Edit: I swear on the Three Faces of Hecate that this is not a scam. If you could just comment 'test' that would be perfect. Thanks again.
Edit 2: By the Gods, I am an idiot. I could just like and comment on my own post. Sorry, bbl.
test.
At Bryn Mawr (a WOMEN'S college, dammit!) back in the day, there was a chemistry professor who was German and rather jovial. There is an unquestionably apocryphal story that at one point early in the term, he went to one of the lab sections to meet the students and see how things were going; there had been some quizzes, but not midterm tests yet, and he asked one of the students "Vell, do you like my little quizzies?"
To which the student replied, "I can't wait to see your little testies!"
TEST, because we are servicey anyway! Welcome!
Test
Don't know about live sheep but I think I'm allergic to ragweed. I made merry last night but I don't normally feel like I got punched in the head after 2 beers and some smoke
Be careful. I hugged a lamb at a petting zoo. Both arms broke out in a horrible rash -- maybe from the lanolin in the fleece? Sure was adorable though.
Today, in Catruday news, read about Cats!
https://phys.org/news/2024-10-cats-associate-human-words-images.html#google_vignette
https://www.thetimes.com/uk/science/article/cats-beat-babies-at-word-association-game-tqcc0pvxw
"I’ll cue it up to the beginning of the second act, which starts with a reworking of Steinman’s Total Eclipse of the Heart."
No one will be seated during the scintillating dance on the white bleachers scene....
The best reworking of Total Eclipse of the Heart.

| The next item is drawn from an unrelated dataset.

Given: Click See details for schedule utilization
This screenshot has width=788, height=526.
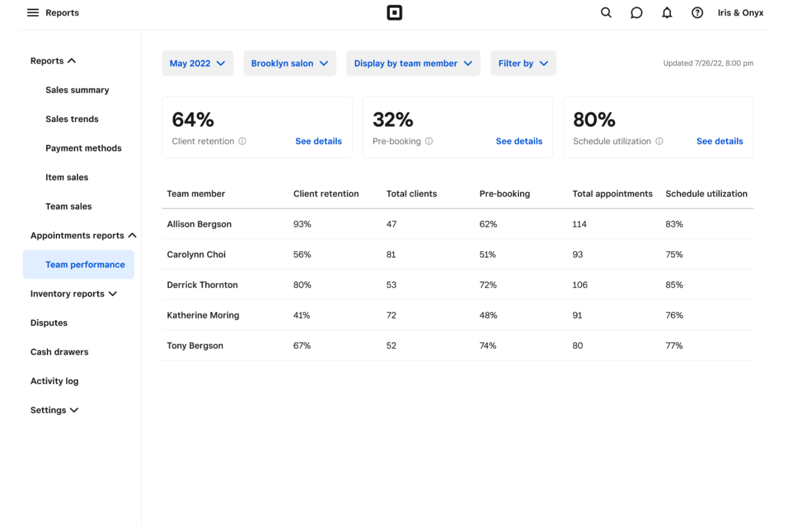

https://www.youtube.com/watch?v=uDw0QeYKPhA
I have two stories about sheep (well, lambs):
1) Good friends of ours babysat a flock for a place to live when they first moved to our neck of the woods. Then came lambing season. Mostly, everything was okay, but there were a few orphan lambs, so our friends brought them into the house to feed multiple times a day. My bff told me that the lambs were cuter than heck....
...and smelled just like lamb chops.
2) I worked in the public school system (dare I point out that ours is a SMALL community?) and one of the teachers brought in recently born lambs because there were FIVE of them and oddly enough, the ewe didn't have enough teats or milk for everybody. OMG, they were so cute and all of us took turns coddling and feeding them. There is no way I could have eaten the lamb I helped raise , although I HEART lamb.

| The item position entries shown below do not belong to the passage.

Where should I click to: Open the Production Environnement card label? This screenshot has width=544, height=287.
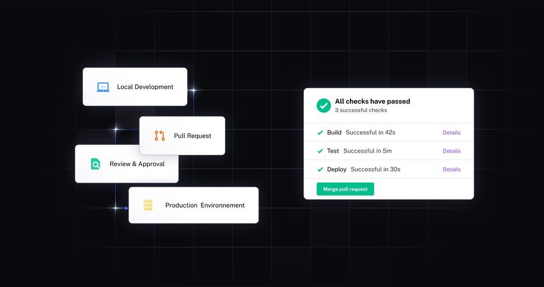pyautogui.click(x=205, y=205)
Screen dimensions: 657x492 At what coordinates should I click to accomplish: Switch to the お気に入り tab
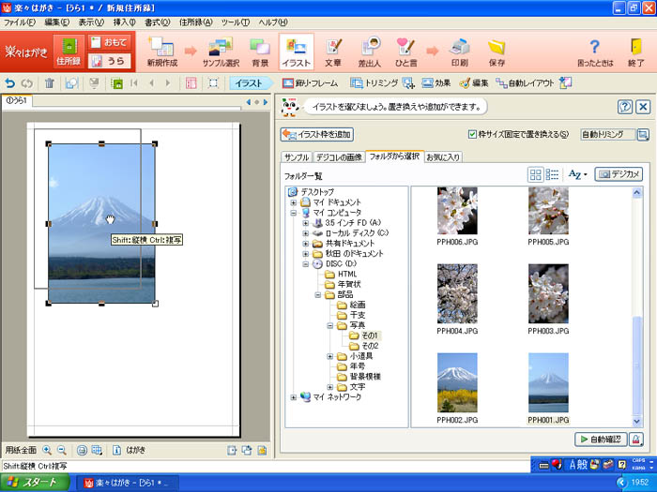(443, 157)
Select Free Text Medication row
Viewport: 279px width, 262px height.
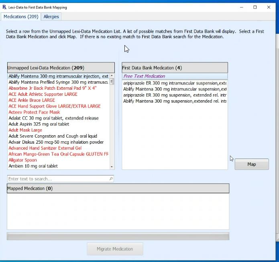(x=175, y=76)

Also, when taking our cat in for a vet visit, I heard tapping behind the receptionist's desk. She had her goat kid with her to make sure it got fed.
Did I mention I live in a small town?
Do you still hear the screaming of the lambs>?

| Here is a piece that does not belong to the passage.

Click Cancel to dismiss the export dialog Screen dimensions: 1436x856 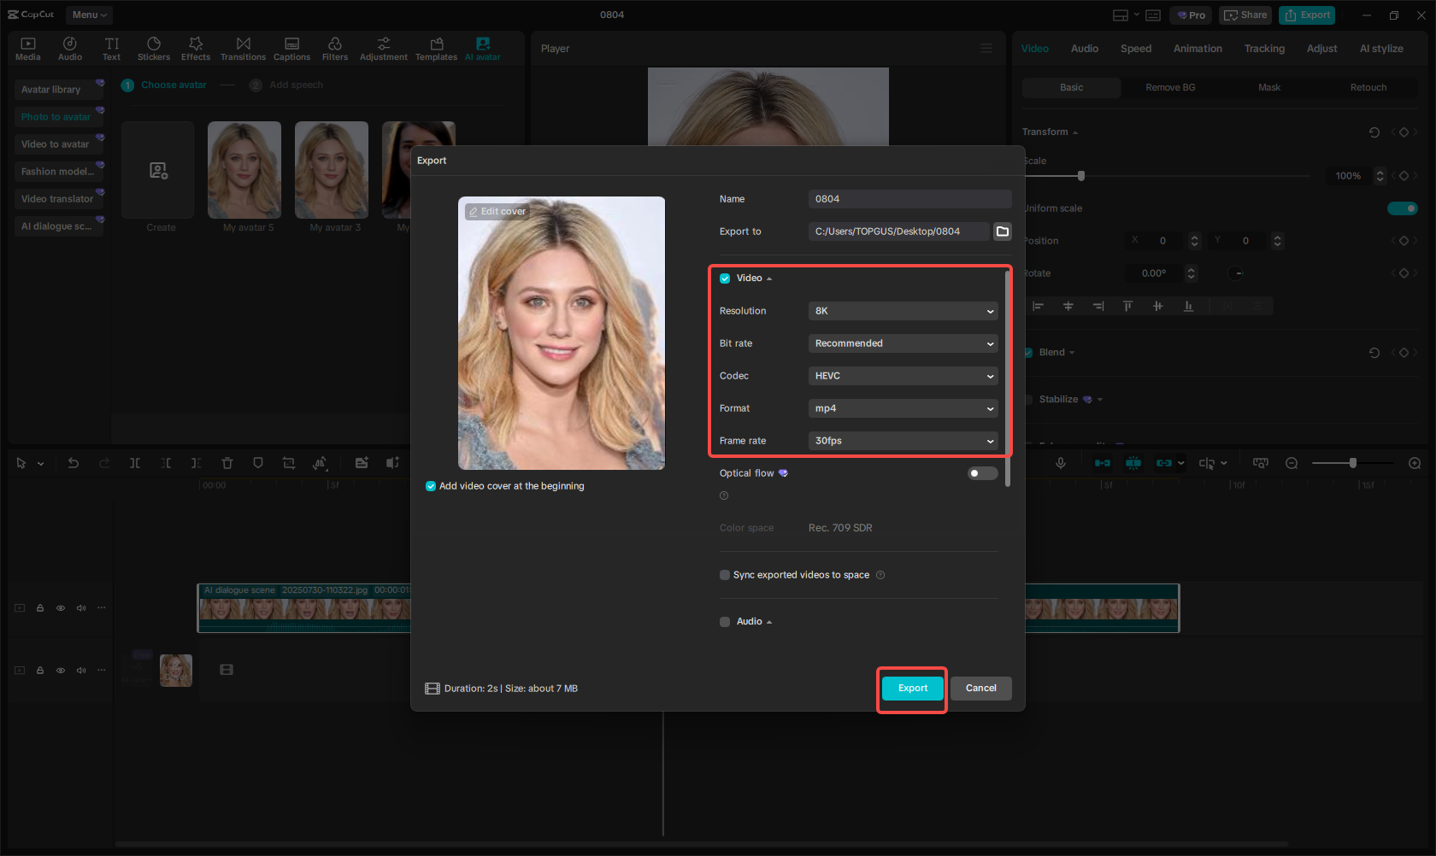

Trump should have gone ahead with his plans to build condos in North Korea. I’m sure he would have had the success he is known for.
WTF is wrong with subsnacks this time?
Happy Bestiality Foreplay Day! But would this rev Tucker's engines?
An timey reminder of our Grenada adventure and why it was BS. Since Trump loves the 1890s so much, wouldnt put it past him trying to annex Mexico or something https://www.dailykos.com/stories/2024/10/26/2278308/-Caribbean-Matters-Remembering-Urgent-Fury-Reagan-s-invasion-of-Grenada?pm_campaign=front_page&pm_source=top_news_slot_2&pm_medium=web
I know a brave veteran of that grand war. He was wounded in battle. I can’t remember if it was a paper cut or if he tripped and hurt his wrist. Although, thinking back, is it battle if you don’t fire any weapons, face no enemy fire, and are just sort of wandering around?